— What you need to do —
From the line with "Task: Disable Battlefield" through the line with "Choose the YTD", inclusive, return each line of the data below exactly and leave the rest out.
━━ Given data
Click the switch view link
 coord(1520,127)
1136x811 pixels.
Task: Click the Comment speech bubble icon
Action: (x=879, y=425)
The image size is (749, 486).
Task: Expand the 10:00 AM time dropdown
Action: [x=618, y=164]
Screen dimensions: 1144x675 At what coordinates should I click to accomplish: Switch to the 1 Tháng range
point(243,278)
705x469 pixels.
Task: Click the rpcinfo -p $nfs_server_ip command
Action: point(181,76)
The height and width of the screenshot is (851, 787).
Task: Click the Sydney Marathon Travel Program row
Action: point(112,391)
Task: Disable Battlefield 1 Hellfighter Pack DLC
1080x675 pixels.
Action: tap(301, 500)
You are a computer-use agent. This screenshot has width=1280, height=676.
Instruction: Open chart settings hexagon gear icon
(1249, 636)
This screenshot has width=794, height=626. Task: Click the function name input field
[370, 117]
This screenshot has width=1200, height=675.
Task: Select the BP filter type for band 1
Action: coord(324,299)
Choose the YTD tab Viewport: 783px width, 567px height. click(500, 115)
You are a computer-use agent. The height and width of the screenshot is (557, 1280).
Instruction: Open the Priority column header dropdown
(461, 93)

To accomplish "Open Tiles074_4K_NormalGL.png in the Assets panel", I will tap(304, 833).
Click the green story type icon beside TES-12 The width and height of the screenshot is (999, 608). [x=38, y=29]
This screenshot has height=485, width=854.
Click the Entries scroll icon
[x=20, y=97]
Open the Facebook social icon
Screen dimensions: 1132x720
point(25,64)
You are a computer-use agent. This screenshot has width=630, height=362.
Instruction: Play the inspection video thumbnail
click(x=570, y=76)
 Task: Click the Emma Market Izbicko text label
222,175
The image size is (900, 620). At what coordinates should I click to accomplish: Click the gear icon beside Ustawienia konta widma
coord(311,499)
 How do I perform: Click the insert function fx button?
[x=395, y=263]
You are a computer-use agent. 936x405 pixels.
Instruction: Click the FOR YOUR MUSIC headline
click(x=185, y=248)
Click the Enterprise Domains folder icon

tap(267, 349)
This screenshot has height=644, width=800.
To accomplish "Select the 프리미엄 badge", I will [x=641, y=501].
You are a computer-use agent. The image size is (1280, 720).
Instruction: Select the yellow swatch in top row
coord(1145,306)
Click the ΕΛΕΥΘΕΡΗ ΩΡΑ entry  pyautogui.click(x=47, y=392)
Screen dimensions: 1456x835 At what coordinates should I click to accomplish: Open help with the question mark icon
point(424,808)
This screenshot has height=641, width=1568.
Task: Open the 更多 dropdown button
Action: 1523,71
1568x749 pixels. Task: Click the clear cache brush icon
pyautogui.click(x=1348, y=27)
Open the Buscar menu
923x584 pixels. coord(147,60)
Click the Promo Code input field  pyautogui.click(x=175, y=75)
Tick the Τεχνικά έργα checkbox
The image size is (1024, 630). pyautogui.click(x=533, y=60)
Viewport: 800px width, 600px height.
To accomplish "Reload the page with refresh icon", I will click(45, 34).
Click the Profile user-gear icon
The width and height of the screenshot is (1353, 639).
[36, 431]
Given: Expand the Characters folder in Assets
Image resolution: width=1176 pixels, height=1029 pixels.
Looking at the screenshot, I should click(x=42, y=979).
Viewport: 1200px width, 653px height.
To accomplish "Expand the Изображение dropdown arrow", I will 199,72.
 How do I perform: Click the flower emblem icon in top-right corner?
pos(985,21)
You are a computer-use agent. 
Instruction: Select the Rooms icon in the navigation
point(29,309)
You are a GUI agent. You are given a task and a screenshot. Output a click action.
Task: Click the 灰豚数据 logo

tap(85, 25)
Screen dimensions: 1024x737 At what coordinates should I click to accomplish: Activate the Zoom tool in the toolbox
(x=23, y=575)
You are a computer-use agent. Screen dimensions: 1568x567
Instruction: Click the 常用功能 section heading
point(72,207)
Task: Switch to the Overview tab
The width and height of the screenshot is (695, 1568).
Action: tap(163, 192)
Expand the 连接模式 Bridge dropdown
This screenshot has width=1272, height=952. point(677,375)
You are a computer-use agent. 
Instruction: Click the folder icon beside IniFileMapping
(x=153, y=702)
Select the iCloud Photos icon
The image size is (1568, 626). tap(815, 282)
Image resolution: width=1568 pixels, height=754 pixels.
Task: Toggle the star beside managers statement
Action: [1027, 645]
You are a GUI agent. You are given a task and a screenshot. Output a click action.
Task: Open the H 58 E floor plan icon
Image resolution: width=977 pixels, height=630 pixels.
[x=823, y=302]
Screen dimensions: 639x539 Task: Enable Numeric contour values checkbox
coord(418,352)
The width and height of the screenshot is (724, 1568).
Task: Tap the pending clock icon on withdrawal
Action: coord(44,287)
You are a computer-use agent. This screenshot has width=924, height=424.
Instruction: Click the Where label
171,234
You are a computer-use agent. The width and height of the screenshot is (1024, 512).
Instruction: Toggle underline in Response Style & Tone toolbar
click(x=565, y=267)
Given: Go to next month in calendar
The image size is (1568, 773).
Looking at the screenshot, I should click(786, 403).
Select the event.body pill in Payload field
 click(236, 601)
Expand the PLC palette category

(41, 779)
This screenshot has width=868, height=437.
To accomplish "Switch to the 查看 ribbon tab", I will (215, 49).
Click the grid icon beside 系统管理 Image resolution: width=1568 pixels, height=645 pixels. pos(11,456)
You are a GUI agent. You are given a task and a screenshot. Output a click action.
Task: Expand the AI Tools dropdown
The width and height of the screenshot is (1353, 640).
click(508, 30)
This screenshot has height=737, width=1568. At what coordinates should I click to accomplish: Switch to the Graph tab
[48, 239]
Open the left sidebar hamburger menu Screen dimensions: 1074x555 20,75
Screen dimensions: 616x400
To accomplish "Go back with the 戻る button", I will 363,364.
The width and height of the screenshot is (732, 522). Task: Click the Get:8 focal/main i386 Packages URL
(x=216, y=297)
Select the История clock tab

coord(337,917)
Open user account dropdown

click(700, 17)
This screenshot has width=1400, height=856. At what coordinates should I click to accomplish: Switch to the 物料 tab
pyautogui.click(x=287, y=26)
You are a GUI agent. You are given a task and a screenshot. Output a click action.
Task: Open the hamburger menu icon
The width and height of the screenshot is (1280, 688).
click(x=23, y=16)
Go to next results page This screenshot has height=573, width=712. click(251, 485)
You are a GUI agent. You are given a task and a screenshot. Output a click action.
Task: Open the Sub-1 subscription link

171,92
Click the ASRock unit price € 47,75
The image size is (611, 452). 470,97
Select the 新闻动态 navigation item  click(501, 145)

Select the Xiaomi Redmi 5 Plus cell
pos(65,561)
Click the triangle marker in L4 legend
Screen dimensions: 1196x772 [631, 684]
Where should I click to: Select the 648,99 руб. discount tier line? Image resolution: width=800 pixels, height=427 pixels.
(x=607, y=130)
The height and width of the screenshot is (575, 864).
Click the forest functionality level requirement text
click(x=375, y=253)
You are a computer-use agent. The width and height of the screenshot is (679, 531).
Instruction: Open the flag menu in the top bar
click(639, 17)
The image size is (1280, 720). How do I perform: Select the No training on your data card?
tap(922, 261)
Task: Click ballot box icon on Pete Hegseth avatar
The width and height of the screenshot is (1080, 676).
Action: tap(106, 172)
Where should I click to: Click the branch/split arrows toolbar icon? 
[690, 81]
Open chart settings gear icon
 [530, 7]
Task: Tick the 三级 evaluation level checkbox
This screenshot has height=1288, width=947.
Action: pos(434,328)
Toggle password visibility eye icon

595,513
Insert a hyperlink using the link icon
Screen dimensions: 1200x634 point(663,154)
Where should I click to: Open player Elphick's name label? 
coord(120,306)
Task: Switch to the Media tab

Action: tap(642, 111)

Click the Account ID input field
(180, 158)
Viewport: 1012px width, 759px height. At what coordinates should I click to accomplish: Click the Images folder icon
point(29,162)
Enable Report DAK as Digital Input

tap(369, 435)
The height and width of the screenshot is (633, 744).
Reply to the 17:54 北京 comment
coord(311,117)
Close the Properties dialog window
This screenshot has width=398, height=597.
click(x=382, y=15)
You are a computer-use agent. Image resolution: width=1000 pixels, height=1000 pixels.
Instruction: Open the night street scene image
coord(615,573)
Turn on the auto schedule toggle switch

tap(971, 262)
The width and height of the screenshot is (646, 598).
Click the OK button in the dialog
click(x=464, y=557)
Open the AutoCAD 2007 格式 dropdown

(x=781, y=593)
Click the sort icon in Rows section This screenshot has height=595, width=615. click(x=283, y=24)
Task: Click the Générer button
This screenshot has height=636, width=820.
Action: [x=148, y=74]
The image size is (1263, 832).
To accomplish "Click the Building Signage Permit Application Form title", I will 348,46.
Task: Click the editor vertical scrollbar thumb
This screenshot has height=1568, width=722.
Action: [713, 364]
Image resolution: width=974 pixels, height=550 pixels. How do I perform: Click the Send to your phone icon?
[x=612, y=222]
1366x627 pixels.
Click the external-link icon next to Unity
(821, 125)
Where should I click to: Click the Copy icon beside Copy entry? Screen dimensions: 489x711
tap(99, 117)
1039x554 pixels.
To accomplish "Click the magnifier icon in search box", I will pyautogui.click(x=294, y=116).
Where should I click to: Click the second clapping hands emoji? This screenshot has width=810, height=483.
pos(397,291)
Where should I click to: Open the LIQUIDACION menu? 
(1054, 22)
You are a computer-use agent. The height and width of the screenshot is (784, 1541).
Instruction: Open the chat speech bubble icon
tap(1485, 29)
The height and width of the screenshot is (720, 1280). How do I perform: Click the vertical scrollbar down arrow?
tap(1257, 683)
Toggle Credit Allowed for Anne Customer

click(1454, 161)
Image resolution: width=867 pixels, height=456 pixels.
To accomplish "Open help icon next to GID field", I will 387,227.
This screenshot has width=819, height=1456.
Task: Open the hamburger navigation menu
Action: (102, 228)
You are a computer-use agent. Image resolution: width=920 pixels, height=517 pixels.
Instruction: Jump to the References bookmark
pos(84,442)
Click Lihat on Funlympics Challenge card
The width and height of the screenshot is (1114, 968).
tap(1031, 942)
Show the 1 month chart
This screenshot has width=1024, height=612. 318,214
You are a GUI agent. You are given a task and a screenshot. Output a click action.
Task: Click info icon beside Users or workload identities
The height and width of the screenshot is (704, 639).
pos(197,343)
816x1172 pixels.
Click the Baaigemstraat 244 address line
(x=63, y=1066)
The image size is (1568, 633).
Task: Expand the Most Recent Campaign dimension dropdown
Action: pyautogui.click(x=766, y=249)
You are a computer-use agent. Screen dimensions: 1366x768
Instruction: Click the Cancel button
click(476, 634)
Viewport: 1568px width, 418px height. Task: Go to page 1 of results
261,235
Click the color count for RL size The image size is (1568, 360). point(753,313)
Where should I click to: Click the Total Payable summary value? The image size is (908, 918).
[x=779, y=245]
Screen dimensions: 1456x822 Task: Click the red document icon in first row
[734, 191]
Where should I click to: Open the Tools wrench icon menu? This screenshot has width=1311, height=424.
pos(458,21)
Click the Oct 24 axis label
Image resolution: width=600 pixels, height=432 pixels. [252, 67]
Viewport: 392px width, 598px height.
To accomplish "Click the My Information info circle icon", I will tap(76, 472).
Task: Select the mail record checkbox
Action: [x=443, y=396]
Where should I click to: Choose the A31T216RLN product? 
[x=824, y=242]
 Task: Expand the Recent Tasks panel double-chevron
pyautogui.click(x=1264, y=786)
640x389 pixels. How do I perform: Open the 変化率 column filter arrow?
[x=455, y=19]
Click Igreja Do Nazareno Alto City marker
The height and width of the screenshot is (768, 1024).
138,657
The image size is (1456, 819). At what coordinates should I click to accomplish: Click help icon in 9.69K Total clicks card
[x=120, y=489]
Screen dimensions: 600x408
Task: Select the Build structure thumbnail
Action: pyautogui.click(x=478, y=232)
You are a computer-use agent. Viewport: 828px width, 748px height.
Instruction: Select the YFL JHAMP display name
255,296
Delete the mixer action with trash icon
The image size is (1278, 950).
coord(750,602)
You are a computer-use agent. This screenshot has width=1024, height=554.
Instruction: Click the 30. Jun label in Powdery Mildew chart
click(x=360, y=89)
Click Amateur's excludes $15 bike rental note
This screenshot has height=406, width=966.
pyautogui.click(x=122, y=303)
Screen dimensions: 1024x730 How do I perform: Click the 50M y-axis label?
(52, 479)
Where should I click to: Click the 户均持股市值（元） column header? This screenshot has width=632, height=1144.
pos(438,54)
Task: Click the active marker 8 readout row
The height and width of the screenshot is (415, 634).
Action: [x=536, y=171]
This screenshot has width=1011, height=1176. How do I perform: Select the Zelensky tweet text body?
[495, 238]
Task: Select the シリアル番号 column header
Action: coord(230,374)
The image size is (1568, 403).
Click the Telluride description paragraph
━━━━
— Answer to the exercise —
Task: Disable Battlefield 1 Hellfighter Pack DLC
1080x675 pixels.
Action: tap(301, 500)
You are a computer-use agent. This screenshot has width=1280, height=676.
Instruction: Open chart settings hexagon gear icon
(1249, 636)
This screenshot has width=794, height=626. Task: Click the function name input field
[370, 117]
This screenshot has width=1200, height=675.
Task: Select the BP filter type for band 1
Action: coord(324,299)
Choose the YTD tab Viewport: 783px width, 567px height. click(500, 115)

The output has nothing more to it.